[Problem to work on]:
Render everything from the line containing "Given: Choose the 提交注册 stage label text" down through the end of the items as a two-column CSV with the headers request and answer. Use one row per item, put each field in quotes, turn line breaks into spaces, and leave the pictures out.

── Data supplied ──

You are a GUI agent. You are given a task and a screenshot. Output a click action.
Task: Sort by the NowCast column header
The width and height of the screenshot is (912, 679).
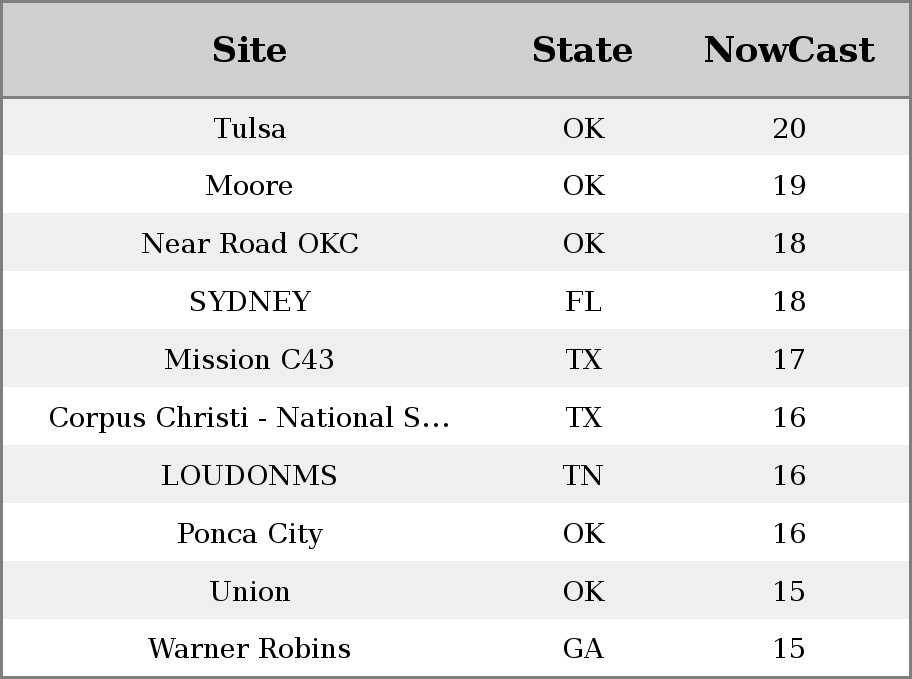pyautogui.click(x=789, y=50)
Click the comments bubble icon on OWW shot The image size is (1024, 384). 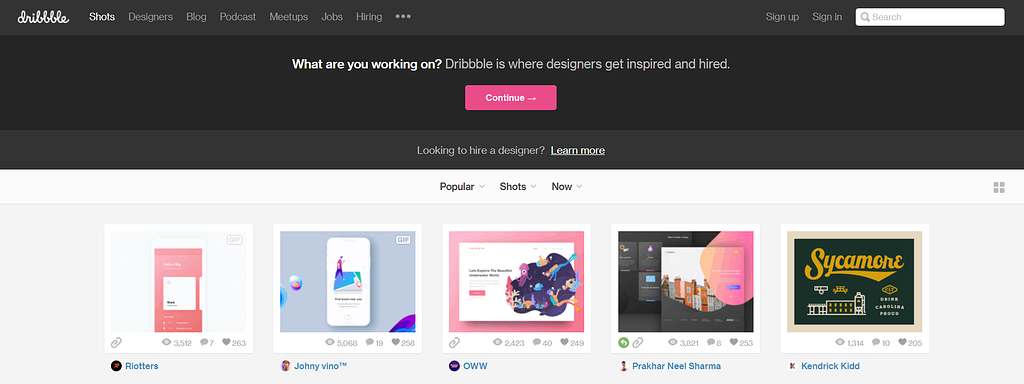point(537,342)
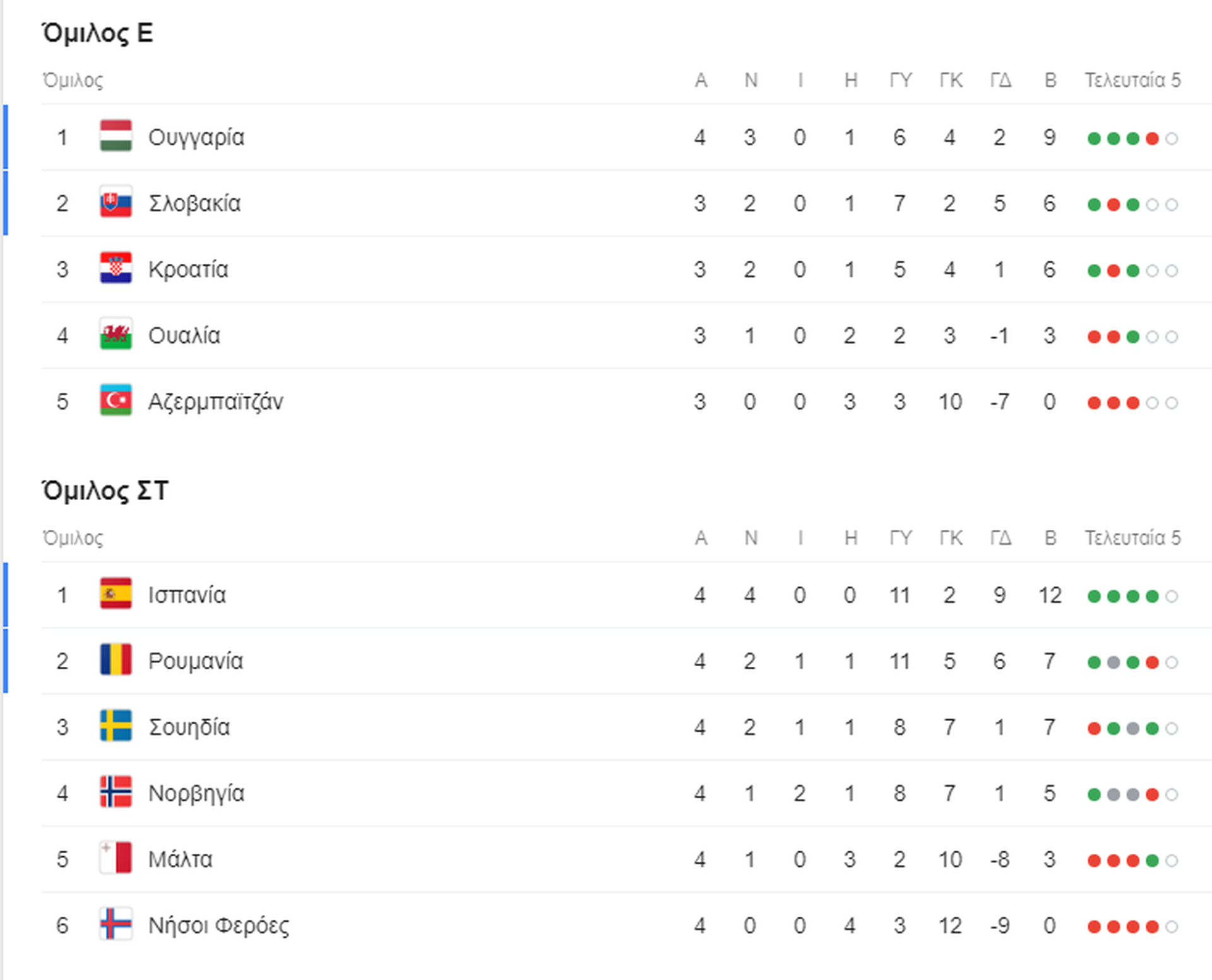Click the Slovakia flag icon

[116, 203]
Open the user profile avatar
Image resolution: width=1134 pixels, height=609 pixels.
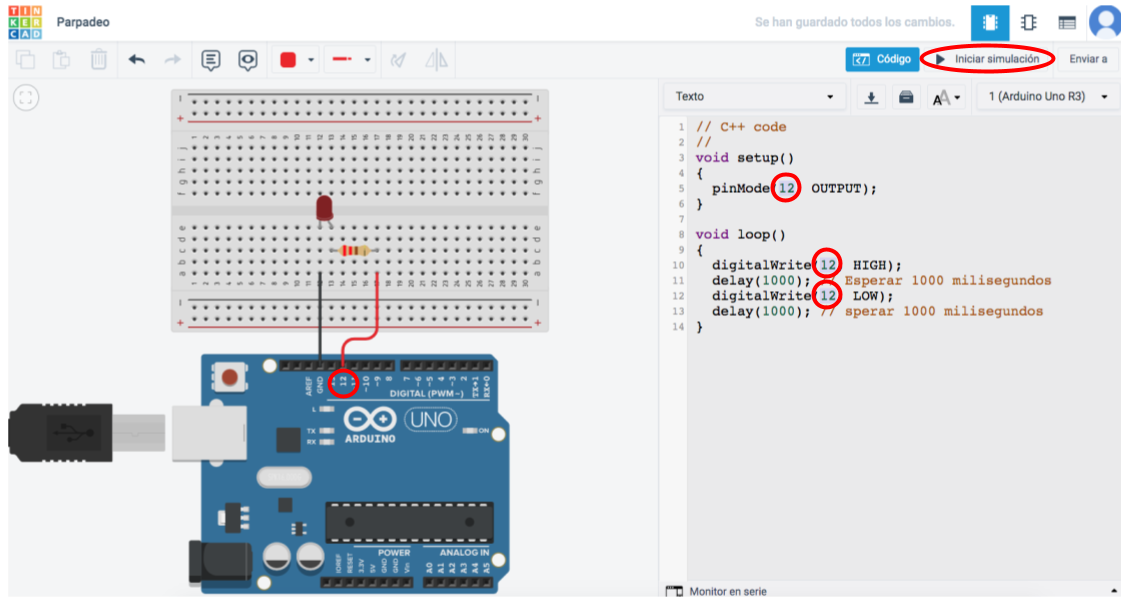coord(1105,22)
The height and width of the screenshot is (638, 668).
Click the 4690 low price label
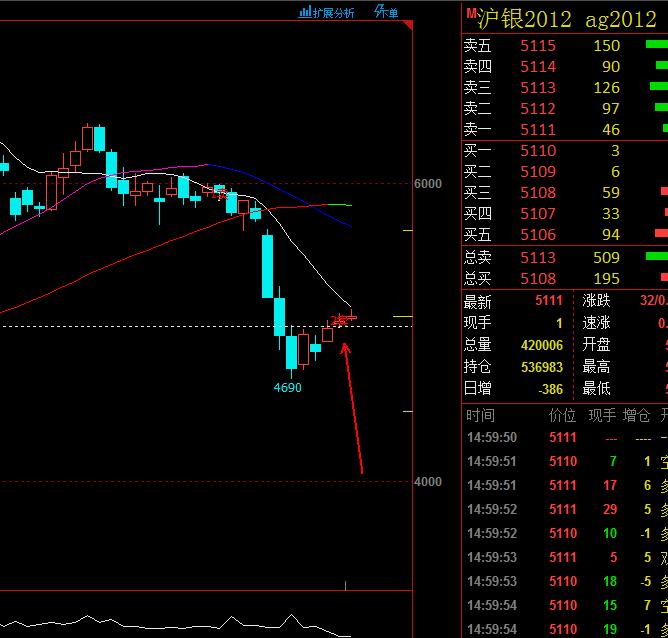[x=288, y=388]
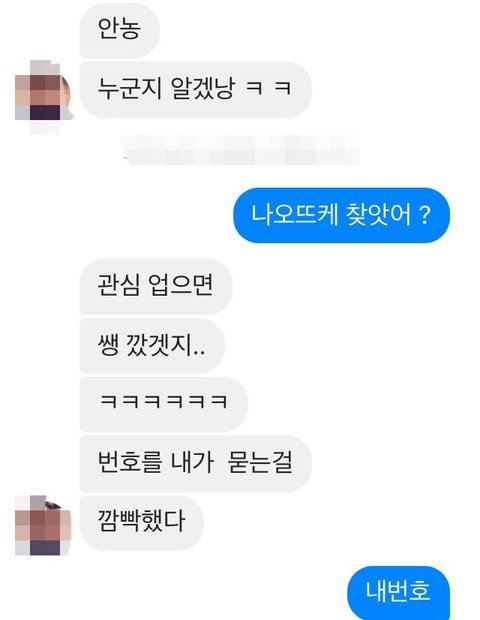The height and width of the screenshot is (620, 480).
Task: Tap the pixelated avatar beside 깜빡했다
Action: (x=43, y=525)
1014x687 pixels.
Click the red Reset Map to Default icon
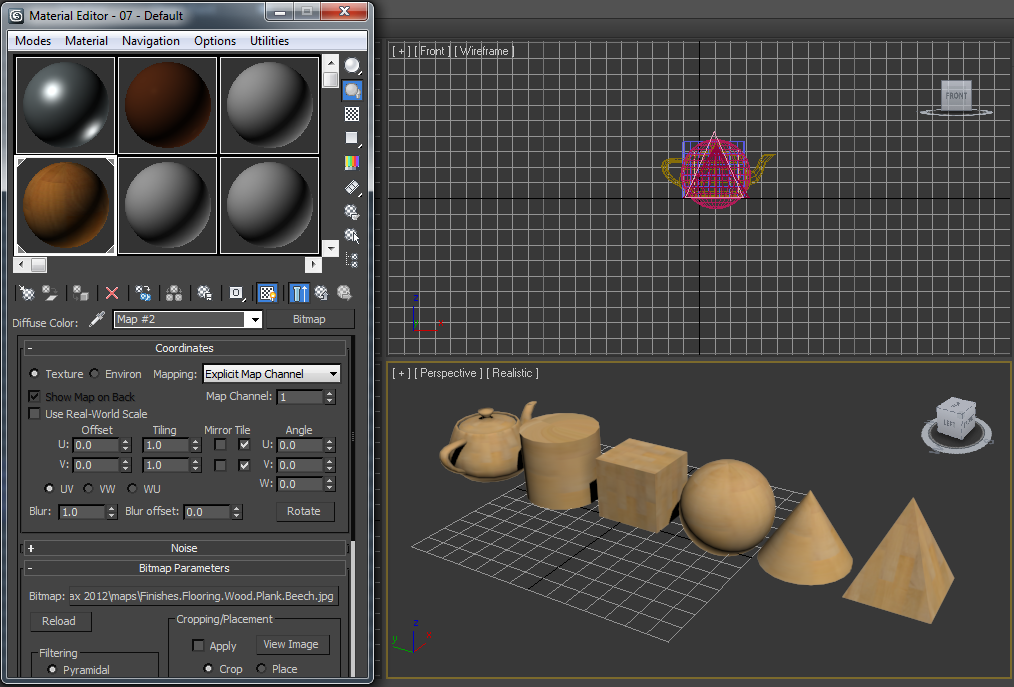[111, 292]
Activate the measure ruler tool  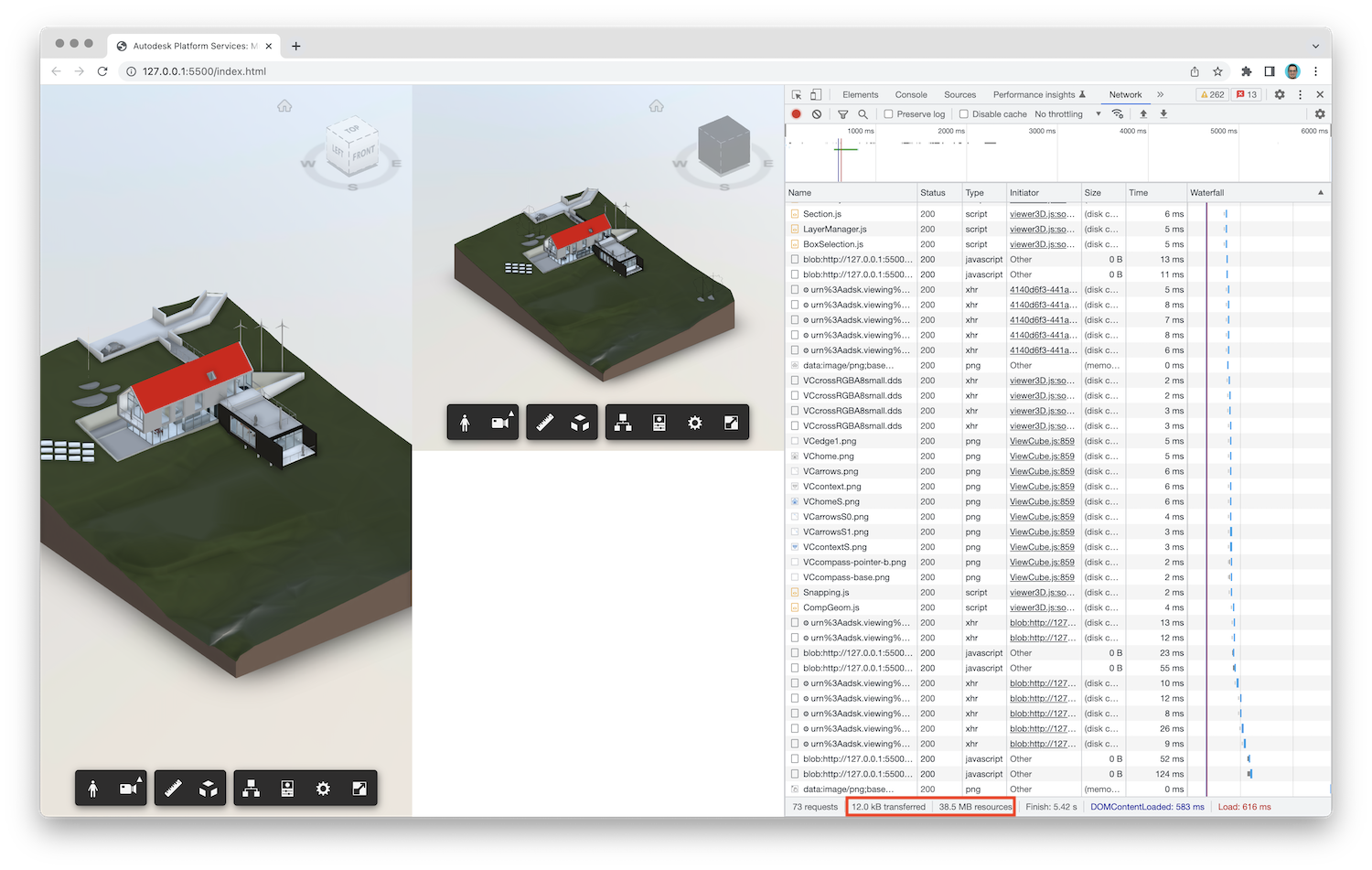click(x=172, y=788)
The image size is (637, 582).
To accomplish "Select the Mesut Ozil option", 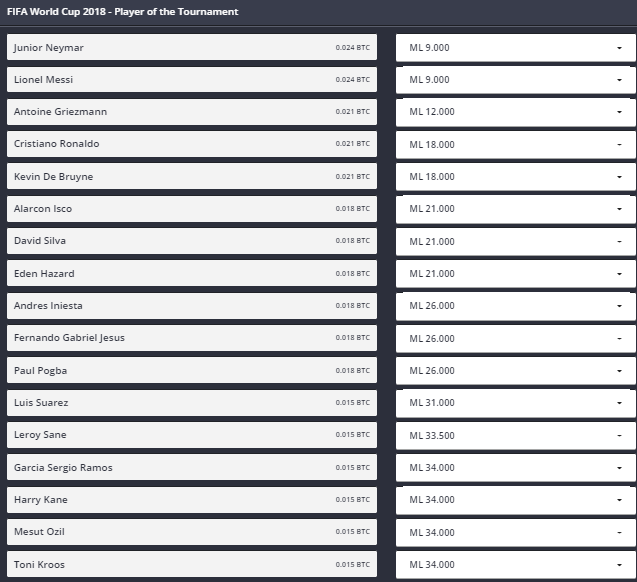I will (x=192, y=532).
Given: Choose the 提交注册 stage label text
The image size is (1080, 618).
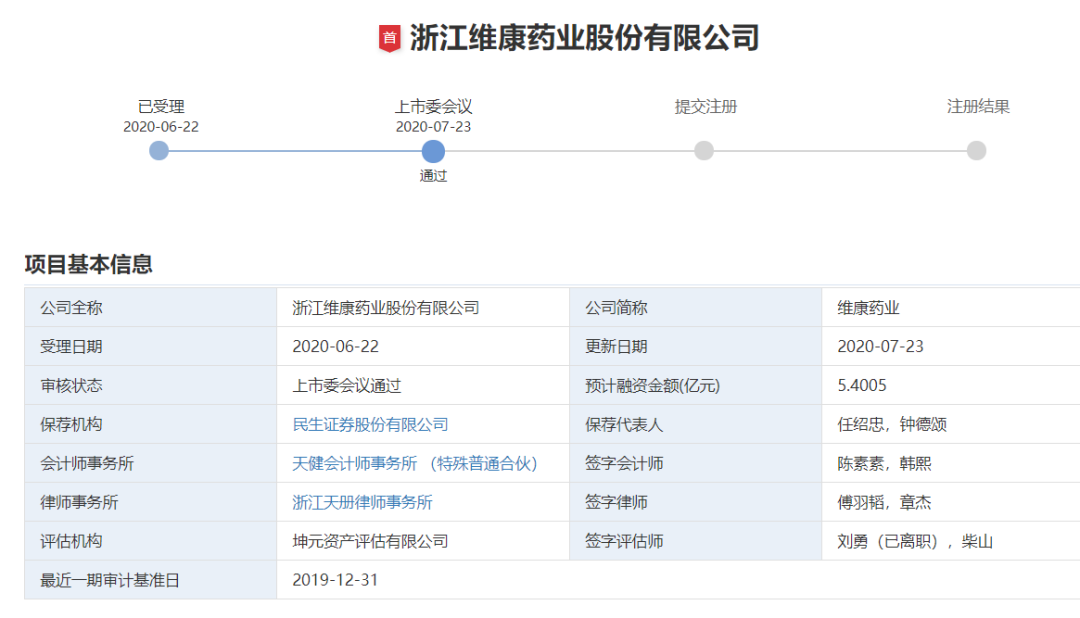Looking at the screenshot, I should click(x=705, y=107).
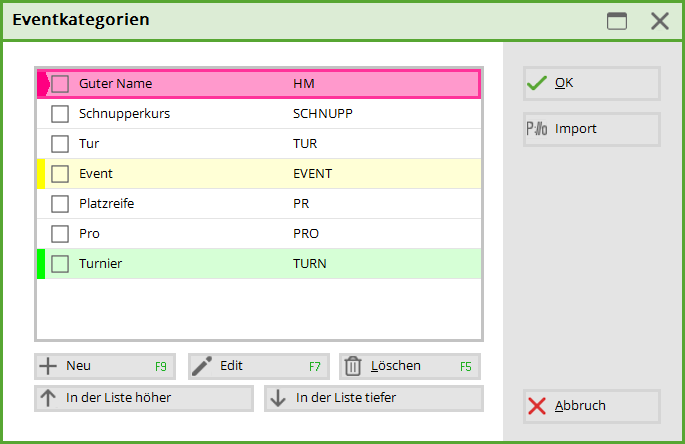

───

[Reply]:
request,answer
"Given: Choose the 提交注册 stage label text The image size is (1080, 618).","Looking at the screenshot, I should click(x=705, y=107)."